We still have areas in which we’re slow on the uptake. But overall, the medical community is beginning to open its eyes and become more aware of brain injury as a possibility for the symptoms we’re seeing.

TP: How long did you work on the book?

CO: It took me seven years. I couldn’t have written it without my mother because what I lack more than anything is the ability to organize, prioritize, plan, sequence—all of those executive functions of the frontal lobe. So I needed my mother to patiently sit there and say, “You know, this is a great paragraph and this is a great paragraph, but you actually have to connect them, and you actually have to have a whole chapter to get you from here to here. And look, here are your notes from this time in your life, and here are your notes from this time in your life.” You know, as a writer that’s so much of what you do is organizing, prioritizing, sequencing . . . I had to have someone else doing those pieces for me.

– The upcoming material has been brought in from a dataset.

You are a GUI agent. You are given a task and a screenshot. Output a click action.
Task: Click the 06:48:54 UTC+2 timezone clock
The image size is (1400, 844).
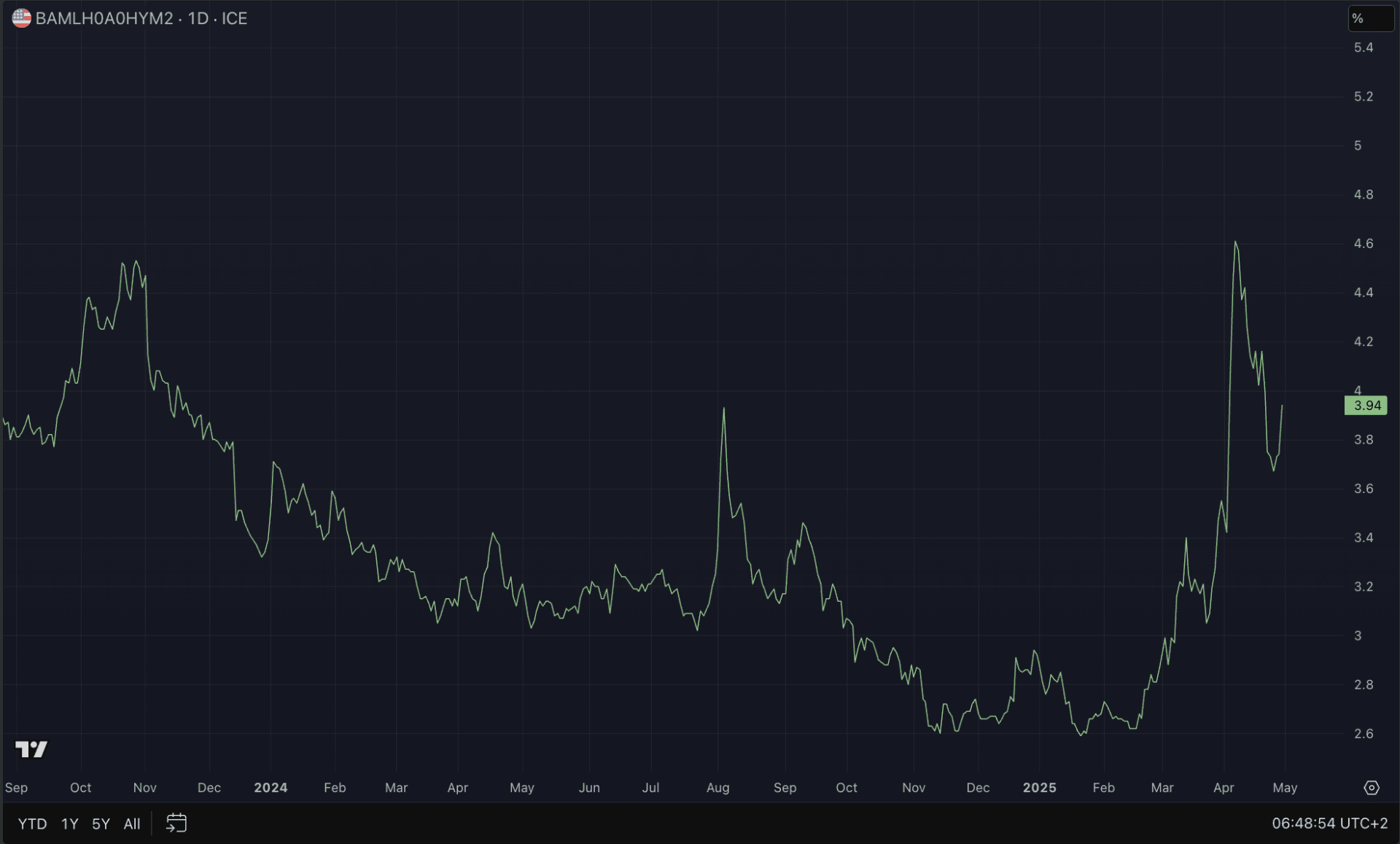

TP: You had a remarkable support system.

CO: Yes I did. I don’t think anyone manages to get to the other side with brain injury without an extraordinary support system. It does require your own internal motivation because you really have to continually work at this every day . . . you know, every day there’s rehab. So you have to put forth this incredible energy—no magic pills. You need a quality rehab program and you need a great support system. Now, that support system can be your church, it can be your local community, it can be a group of friends, it can be your family, whatever. But you need that support system. And I’ve been very blessed. My mom, she’s still a major factor in my life, and Marcia, and now my current partner—they make a huge difference in the quality of my life, but I also have a paid coach for that executive function–type piece to make the pieces of my week fall into place and make the things I can’t do to get to the other side . . . what can I do so that you can do that? You know, set it up so that my time is productive throughout the week. It is that filling in those little blanks. If you don’t have someone who’s patching the holes that you still do not do effectively, then it looks like your level of function is far below what it has the potential to be. So between all those things, and my trusty service dog, who’s sitting right here, it makes things happen.

 This interview has been condensed and edited for publication.